+++ Selected text
# Solving the Learning Parity with Noise Problem using ML and MIO

### INTRODUCTION AND MOTIVATION
Imagine that Alice and Bob are two agents on a secret mission. Prior to every communication between them, they identify each other with the help of a shared secret key s. If Alice wants to identify herself to Bob, she needs to share her secret key with Bob so that Bob can verify that she is indeed Alice and not an imposter. However, by directly communicating the secret key s, an adversary may sniff the key and can later re-use it. Hence, this method of direct communication is not safe.
To tackle this, Bob can instead ask Alice a set of questions that Alice can answer using her secret key. The questions can ask Alice to reveal some bits at a time but not all of them at once. The questions asked by Bob and the answers given by Alice can still be overheard by the adversary, however, now the adversary will have to reverse engineer the key from the set of questions and answers. It is difficult but still tractable since the key can be recovered by solving a system of linear equations if the set of questions and answers is known.
However, Alice and Bob can still make the life of the adversary more difficult by adding slight random noise to the answers instead of providing the exact answers. The adversary will no longer be able to solve a linear system and the possibilities of the secret key will be exponential just by adding random noise. This is called Learning Parity with Noise (LPN) Problem.
++++++
+++ Entries
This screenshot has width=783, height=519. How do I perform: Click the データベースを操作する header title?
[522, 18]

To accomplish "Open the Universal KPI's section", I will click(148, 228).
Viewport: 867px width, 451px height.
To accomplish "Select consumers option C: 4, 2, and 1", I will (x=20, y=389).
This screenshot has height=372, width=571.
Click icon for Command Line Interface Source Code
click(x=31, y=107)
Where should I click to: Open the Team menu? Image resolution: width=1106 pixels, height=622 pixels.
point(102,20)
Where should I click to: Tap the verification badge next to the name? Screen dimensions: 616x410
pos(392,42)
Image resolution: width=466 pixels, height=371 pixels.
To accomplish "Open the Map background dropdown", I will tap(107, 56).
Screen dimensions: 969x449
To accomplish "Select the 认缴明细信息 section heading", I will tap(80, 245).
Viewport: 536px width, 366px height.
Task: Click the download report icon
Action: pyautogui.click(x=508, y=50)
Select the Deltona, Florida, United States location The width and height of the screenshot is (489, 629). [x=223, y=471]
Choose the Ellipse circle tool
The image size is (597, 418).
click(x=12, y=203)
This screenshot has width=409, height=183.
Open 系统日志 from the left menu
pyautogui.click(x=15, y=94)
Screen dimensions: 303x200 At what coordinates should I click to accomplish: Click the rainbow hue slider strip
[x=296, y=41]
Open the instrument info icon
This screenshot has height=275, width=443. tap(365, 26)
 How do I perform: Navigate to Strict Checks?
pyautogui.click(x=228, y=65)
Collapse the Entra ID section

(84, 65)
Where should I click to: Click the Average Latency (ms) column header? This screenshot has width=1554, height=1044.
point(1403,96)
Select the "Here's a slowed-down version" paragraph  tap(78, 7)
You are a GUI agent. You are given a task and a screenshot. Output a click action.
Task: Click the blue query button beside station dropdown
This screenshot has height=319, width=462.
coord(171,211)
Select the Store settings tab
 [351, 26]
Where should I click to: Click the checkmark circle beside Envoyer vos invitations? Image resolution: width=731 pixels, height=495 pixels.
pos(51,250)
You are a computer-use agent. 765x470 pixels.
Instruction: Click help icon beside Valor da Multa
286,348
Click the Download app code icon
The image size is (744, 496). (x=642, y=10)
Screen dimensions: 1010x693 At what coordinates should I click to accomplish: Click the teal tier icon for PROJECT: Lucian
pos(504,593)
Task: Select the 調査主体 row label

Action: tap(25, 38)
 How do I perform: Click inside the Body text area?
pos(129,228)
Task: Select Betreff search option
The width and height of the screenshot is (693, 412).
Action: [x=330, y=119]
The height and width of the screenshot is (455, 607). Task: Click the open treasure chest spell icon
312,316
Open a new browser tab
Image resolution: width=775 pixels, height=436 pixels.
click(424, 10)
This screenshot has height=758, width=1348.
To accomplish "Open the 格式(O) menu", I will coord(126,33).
++++++
Goals:
**A.** From the LPN introduction, return the passage between "However, Alice and" and "Noise (LPN) Problem.", inclusive.
**B.** Answer these from the LPN introduction:
(i) What do Alice and Bob use to identify each other before every communication?
(ii) How can the key be recovered once the set of questions and answers is known?
(iii) What do Alice and Bob add to the answers to make things harder for the adversary?

Task responses:
**A.**
However, Alice and Bob can still make the life of the adversary more difficult by adding slight random noise to the answers instead of providing the exact answers. The adversary will no longer be able to solve a linear system and the possibilities of the secret key will be exponential just by adding random noise. This is called Learning Parity with Noise (LPN) Problem.

**B.**
(i) A shared secret key s.
(ii) By solving a system of linear equations.
(iii) Slight random noise.